A run of records

——————

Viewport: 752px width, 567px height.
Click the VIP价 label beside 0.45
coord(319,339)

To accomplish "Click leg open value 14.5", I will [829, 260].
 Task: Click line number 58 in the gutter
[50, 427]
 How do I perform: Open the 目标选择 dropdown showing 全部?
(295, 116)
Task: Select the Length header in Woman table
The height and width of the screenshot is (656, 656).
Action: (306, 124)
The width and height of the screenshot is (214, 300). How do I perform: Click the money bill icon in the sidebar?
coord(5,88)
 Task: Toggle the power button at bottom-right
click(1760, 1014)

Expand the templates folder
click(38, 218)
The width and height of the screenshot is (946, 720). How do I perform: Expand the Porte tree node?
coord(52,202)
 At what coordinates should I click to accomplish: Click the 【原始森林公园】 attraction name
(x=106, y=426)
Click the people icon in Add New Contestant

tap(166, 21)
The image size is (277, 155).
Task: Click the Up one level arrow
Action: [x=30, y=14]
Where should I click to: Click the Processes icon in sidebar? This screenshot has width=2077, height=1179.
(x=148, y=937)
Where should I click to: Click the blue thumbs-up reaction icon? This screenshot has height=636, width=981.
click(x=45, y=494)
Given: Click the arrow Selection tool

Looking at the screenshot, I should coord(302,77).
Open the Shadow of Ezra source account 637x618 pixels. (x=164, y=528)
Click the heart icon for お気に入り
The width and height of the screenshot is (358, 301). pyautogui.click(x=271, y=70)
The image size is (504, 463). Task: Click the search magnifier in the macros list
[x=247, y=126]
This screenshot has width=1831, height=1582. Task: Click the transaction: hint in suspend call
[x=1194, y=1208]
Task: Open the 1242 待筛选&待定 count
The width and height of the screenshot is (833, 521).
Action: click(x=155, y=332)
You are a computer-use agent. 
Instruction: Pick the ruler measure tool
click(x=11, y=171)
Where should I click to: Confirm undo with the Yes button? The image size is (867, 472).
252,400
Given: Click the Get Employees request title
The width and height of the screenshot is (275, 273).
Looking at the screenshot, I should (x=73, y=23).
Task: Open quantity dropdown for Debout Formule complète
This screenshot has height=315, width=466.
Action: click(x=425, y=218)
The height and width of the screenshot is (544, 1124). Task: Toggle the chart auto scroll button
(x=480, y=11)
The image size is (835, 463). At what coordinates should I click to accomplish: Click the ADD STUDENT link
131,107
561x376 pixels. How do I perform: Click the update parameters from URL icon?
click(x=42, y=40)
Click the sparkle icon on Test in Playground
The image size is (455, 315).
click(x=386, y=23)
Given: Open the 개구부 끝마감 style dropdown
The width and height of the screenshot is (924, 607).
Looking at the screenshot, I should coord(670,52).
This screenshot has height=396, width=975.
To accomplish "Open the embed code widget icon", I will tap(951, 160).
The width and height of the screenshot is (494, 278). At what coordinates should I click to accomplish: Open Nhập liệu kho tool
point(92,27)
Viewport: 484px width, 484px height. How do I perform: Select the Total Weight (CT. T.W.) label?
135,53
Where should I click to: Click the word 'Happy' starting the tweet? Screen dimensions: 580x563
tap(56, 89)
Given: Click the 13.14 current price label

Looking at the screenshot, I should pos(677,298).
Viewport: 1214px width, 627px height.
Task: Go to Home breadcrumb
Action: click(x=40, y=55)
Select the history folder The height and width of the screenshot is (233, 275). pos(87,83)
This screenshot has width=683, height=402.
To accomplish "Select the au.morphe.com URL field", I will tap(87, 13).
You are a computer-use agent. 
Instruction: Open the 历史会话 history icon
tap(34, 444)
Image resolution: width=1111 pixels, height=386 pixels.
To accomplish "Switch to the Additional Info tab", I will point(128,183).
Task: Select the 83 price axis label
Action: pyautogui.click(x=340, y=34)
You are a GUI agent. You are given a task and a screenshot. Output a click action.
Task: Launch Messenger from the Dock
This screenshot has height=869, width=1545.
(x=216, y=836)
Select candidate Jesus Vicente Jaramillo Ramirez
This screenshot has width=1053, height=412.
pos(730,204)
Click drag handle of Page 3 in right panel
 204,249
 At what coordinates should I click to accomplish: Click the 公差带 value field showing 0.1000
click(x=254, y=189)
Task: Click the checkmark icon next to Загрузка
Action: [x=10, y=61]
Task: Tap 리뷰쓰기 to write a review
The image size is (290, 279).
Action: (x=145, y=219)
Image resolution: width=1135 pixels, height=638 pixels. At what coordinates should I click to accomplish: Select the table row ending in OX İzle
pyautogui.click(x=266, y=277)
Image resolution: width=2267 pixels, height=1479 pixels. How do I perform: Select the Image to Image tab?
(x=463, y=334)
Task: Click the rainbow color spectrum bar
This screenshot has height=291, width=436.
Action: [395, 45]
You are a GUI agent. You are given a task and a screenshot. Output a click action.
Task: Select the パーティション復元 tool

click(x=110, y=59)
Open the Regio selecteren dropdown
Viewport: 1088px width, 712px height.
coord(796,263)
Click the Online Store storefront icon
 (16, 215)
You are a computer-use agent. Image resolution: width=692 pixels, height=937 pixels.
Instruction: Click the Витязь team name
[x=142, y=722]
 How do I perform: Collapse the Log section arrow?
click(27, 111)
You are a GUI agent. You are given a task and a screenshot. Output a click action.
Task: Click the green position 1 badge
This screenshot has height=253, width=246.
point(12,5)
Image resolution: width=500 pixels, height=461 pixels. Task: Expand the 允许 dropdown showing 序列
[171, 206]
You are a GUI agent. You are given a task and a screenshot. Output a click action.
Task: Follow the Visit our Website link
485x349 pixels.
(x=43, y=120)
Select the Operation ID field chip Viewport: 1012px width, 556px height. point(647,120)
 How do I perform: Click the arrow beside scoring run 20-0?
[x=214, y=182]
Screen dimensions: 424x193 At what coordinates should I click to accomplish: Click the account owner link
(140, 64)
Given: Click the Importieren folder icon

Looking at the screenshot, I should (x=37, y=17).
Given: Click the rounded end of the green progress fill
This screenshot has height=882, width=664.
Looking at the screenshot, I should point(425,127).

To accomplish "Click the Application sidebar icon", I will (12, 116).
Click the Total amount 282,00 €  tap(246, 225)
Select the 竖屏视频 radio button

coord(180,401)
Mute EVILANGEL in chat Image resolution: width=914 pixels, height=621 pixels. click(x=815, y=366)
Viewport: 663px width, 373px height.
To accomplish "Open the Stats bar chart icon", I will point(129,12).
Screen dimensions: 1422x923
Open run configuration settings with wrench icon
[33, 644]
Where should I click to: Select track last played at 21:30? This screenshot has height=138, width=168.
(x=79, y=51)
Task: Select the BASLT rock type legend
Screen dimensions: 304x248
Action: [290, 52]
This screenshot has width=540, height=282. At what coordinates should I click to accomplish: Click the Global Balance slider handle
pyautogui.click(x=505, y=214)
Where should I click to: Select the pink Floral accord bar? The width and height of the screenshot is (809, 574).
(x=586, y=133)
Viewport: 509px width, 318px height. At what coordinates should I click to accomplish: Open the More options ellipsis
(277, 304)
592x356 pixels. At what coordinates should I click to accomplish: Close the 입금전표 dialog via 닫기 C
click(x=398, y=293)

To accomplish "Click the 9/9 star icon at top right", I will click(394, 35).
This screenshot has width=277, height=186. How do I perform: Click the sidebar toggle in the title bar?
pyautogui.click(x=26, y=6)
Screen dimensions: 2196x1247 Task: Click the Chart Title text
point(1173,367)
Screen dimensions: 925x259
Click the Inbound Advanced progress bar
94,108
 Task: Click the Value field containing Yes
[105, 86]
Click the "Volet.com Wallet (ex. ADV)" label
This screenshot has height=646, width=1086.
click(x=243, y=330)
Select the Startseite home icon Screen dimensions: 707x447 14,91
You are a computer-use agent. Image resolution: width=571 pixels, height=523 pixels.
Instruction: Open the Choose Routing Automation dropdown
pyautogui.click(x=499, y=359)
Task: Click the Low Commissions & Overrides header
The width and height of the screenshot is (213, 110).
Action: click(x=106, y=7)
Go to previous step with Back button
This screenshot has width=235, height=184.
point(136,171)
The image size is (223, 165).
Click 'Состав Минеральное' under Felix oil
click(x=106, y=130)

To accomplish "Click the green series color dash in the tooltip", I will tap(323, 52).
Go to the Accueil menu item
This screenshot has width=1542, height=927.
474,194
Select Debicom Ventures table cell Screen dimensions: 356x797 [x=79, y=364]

——————

▶ _Exercise objective_
Repeat the lines starting at the one containing "Given: Click the Get Employees request title" and ending at the one containing "Looking at the screenshot, I should coord(670,52).", both included.

▶ _Solved problem_
Given: Click the Get Employees request title
The width and height of the screenshot is (275, 273).
Looking at the screenshot, I should (x=73, y=23).
Task: Open quantity dropdown for Debout Formule complète
This screenshot has height=315, width=466.
Action: click(x=425, y=218)
The height and width of the screenshot is (544, 1124). Task: Toggle the chart auto scroll button
(x=480, y=11)
The image size is (835, 463). At what coordinates should I click to accomplish: Click the ADD STUDENT link
131,107
561x376 pixels. How do I perform: Click the update parameters from URL icon?
click(x=42, y=40)
Click the sparkle icon on Test in Playground
The image size is (455, 315).
click(x=386, y=23)
Given: Open the 개구부 끝마감 style dropdown
The width and height of the screenshot is (924, 607).
Looking at the screenshot, I should coord(670,52).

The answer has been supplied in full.